* [INFORMATION]:
[Start of section]
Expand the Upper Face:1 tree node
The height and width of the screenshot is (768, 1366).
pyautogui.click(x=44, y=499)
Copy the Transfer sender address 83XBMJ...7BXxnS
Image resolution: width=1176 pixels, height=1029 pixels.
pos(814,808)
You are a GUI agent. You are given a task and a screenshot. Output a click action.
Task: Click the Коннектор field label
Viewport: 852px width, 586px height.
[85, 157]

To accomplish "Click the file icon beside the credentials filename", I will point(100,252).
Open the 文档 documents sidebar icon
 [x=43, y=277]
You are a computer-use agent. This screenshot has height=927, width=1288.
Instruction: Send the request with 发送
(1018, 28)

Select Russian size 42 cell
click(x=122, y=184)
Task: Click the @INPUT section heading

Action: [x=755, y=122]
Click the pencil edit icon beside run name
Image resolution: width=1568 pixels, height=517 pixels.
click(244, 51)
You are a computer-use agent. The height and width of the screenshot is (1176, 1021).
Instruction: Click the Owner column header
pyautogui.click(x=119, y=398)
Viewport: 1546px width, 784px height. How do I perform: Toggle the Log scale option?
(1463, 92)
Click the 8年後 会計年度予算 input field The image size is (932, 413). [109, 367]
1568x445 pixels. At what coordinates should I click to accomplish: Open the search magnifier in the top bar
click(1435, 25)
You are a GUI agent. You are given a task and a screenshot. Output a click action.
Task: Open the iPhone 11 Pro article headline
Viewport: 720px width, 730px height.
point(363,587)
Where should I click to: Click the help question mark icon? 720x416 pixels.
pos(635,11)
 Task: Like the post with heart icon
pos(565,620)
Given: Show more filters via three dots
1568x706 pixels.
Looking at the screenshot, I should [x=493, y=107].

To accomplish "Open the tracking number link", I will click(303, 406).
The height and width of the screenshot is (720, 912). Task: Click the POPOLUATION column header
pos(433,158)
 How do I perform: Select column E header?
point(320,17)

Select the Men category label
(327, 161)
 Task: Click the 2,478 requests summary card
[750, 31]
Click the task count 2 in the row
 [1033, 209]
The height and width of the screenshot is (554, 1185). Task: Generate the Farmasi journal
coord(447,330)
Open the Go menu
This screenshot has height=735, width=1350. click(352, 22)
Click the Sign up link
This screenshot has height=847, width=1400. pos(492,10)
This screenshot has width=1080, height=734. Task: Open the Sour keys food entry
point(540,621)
[End of section]
* [PROBLEM DESCRIPTION]: Copy each line of the listing above that includes the word "field".

* [RESULT FOR THIS TASK]:
Task: Click the Коннектор field label
Click the 8年後 会計年度予算 input field The image size is (932, 413). [109, 367]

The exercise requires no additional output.